At CES this year, it was expected that Nvidia would likely show off a new member of the Tegra family, i.e. Tegra 5.
Although we all knew this would be Kepler-based, we weren't expecting the behemoth of power that is the Tegra K1. To call this a Tegra 5 would be an insult to just how much of a progression it represents from the Tegra 4.
This CES will be marked as the year Nvidia moved from low-power, low-performance Tegra SoCs to insanely powerful laptop-level graphics in the form of the Tegra K1.
The Tegra K1 is more powerful than an Xbox 360 or PS3 (consoles we only just stopped using as actual fully-fledged gaming consoles; this thing will fit in a tablet!).
The K1 has 192 cores compared to the Tegra 4's 72, potentially offering more than double the performance of the previous SoC, which was already the fastest ARM-based SoC on the market.
This is thanks to the K1 being the first Tegra to be Kepler-based (Kepler being Nvidia's latest and greatest GPU architecture, which powered the insane Titan card last year).
The K1 will also include support for Unreal Engine 4 (Epic's brand new engine). At CES, Nvidia and Epic have been showing games and demos running smoothly and with incredible visual fidelity on Unreal Engine 4 (with only some small performance dips, from a prototype chip and software).
DX11 is also now supported, which will likely mean developers can use a few more toys in games optimized for Tegra via the Tegra zone once the K1 is released.

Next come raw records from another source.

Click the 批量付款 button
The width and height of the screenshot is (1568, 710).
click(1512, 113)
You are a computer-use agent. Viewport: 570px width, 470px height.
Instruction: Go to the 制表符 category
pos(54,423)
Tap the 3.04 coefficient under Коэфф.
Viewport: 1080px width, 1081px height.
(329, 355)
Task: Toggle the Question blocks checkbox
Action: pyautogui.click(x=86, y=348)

The demos from Nvidia show advanced lighting and other features from DX11.1 and OpenGL 4.4 to demonstrate real next-generation graphics, running on a mobile processor. The power provided here is phenomenal.
Lastly, this will be Nvidia's first 64-bit-based Denver ARM processor. There will be both 32-bit and 64-bit versions at release, however.

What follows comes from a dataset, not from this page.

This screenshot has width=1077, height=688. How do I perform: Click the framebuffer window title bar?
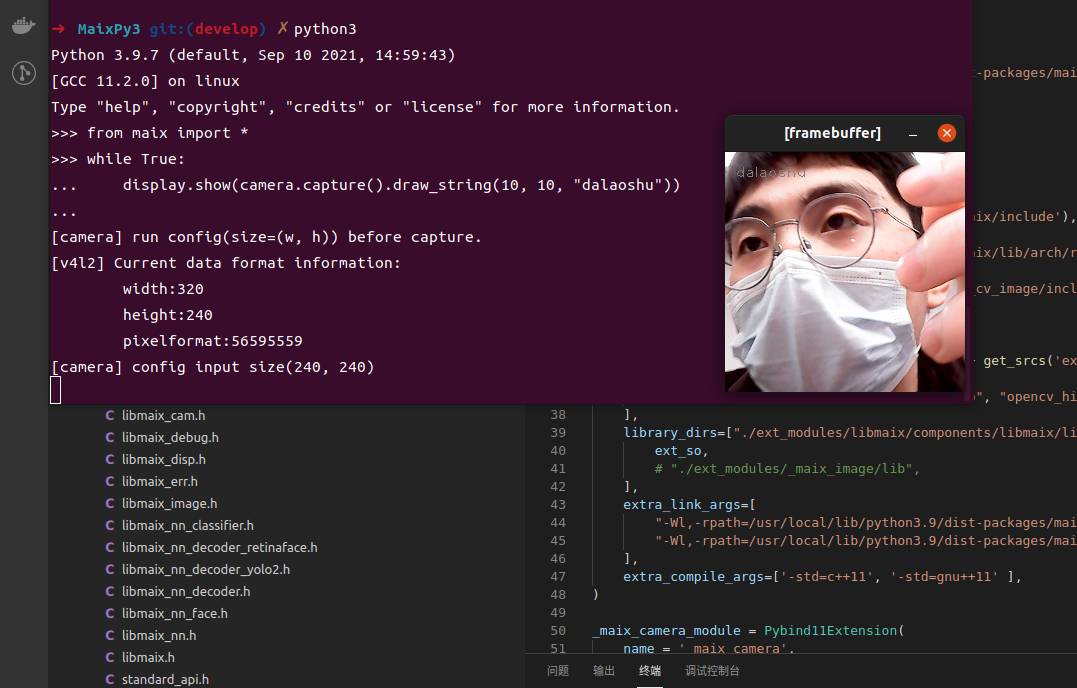click(832, 133)
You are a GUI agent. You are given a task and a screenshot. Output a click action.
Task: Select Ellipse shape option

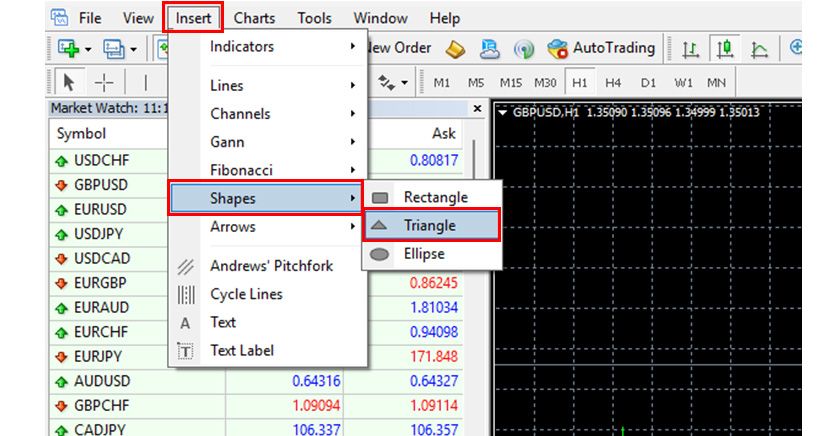(424, 254)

Current specifications are expected to be as follows. The Tegra K1 A15 variant will max out at 2.3GHz, while the Denver version will max out at 2.5GHz.
A release date in 2014's first half is expected for the A15 version, and the Denver version will likely arrive in the second half of 2014.
Only time will tell if this SoC will be well-adopted by OEMs or ignored like Tegra 4, as although performance is important, Qualcomm seems to be able to pull out all the stops to secure the big contracts, as shown by the company gaining the Nexus contract.